[[ Text under study open ]]
The SGLT2 inhibitor drugs “belong to cardiologists and nephrologists,” declared endocrinologist Yehuda Handelsman, MD, an endocrinologist and diabetes specialist who is medical director of The Metabolic Institute of America in Tarzana, Calif.
But therein lies a problem. “Cardiologists and nephrologists often say that they don’t want to start SGLT2 inhibitors because they do not want to interfere with the glucose reducing medications a patient takes,” Dr. Cherney added.
“Cardiologists are absolutely afraid to prescribe SGLT2 inhibitors,” claimed John J.V. McMurray MD, a professor of medical cardiology at the University of Glasgow. “Cardiologists need to talk with diabetologists about the importance of treating heart failure” in patients with type 2 diabetes (T2D), and diabetologists “need to help cardiologists understand how to use these and other effective glucose-lowering drugs that reduce cardiovascular disease risk,” said Dr. McMurray during the ADA sessions.
“I don’t think any medical specialty owns this drug class,” said Silvio E. Inzucchi, MD, professor of medicine at Yale University, New Haven, Conn., and director of the Yale Medicine Diabetes Center. “No permission is needed” from an endocrinologist for another specialist to prescribe an SGLT2 inhibitor to patients with T2D or to appropriate patients without diabetes, he maintained.
[[ Text under study closed ]]
> **Task list**:
(a) According to the passage on SGLT2 inhibitors, at which university is John J.V. McMurray a professor of medical cardiology?
(b) Retype the passage on SGLT2 inhibitors from "But therein lies" to "the ADA sessions.".
(c) Continue the passage on SGLT2 inhibitors beyond its final sentence.
The records that follow are separate material and are unrelated to the passage on SGLT2 inhibitors.
[[ Material provided open ]]
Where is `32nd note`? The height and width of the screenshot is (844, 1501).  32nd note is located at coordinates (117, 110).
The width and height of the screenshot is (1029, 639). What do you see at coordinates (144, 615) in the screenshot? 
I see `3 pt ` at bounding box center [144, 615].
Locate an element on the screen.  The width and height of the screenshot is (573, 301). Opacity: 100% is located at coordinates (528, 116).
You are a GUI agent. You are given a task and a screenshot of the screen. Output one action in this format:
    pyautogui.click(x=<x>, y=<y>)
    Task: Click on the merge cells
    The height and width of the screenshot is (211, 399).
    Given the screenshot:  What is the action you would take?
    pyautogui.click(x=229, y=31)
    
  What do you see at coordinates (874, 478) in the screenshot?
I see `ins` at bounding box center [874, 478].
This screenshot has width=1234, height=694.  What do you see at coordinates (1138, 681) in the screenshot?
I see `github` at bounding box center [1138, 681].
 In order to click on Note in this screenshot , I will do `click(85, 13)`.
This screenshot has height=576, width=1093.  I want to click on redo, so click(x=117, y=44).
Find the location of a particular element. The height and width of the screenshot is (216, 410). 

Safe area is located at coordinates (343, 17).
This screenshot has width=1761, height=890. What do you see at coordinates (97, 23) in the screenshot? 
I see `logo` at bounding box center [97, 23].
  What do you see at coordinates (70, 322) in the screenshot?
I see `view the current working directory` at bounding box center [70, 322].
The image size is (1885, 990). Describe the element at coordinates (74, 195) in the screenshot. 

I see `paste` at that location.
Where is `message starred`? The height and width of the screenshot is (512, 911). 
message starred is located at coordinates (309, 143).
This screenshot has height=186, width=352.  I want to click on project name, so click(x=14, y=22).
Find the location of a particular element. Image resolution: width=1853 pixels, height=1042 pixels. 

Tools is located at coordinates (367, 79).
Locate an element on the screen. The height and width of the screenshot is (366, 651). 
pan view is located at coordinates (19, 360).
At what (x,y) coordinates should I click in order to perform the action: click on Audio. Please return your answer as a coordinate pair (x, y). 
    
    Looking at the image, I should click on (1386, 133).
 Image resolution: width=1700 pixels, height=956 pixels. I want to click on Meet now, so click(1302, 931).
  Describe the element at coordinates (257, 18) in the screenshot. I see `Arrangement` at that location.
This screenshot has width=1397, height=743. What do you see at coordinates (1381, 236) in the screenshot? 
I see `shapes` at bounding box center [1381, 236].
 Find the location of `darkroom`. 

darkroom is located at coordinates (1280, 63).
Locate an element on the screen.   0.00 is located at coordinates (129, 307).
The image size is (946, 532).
[[ Material provided closed ]]
> **Answer list**:
(a) He is a professor of medical cardiology at the University of Glasgow.

(b)
But therein lies a problem. “Cardiologists and nephrologists often say that they don’t want to start SGLT2 inhibitors because they do not want to interfere with the glucose reducing medications a patient takes,” Dr. Cherney added.
“Cardiologists are absolutely afraid to prescribe SGLT2 inhibitors,” claimed John J.V. McMurray MD, a professor of medical cardiology at the University of Glasgow. “Cardiologists need to talk with diabetologists about the importance of treating heart failure” in patients with type 2 diabetes (T2D), and diabetologists “need to help cardiologists understand how to use these and other effective glucose-lowering drugs that reduce cardiovascular disease risk,” said Dr. McMurray during the ADA sessions.

(c)
The need for greater involvement by cardiologists in prescribing SGLT2 inhibitors to patients with T2D was underscored in findings recently reported by Dr. Inzucchi and associates. They analyzed the physician encounters that patients with T2D had with cardiologists and endocrinologists during 2017 at two U.S. health systems: one centered around clinicians affiliated with Yale Medicine and Yale University, and a second with clinicians drawn from the staffs of the Saint Luke’s Health System, including Saint Luke’s Mid America Heart Institute in Kansas City, Mo.
During 2017, the two systems has outpatient encounters with 109,747 patients with T2D, who averaged 67 years of age and were roughly evenly split between women and men: 43% had prevalent cardiovascular disease, including 30% with coronary artery disease and 15% with heart failure. These patients had more than 110,000 physician visits, and the number of these consultations with a cardiologist was double the number with an endocrinologist, Dr. Inzucchi and associates recently reported (Cardiovasc Endocrinol Metab. 2020 Jun;9[2]:56-9).
Among the 30% of T2D patients with prevalent cardiovascular disease, the consultation rate with a cardiologist was four times greater than with an endocrinologist; among the 15% with heart failure, a visit with a cardiologist was nearly seven times more common that with an endocrinologist.
“Based on these data, cardiovascular specialists encouraging the use of these medications, or, if comfortable, actually prescribing these medications, would likely significantly hasten the adoption of evidence-based glucose-lowering therapies in those patients most apt to benefit from them,” concluded the study’s authors.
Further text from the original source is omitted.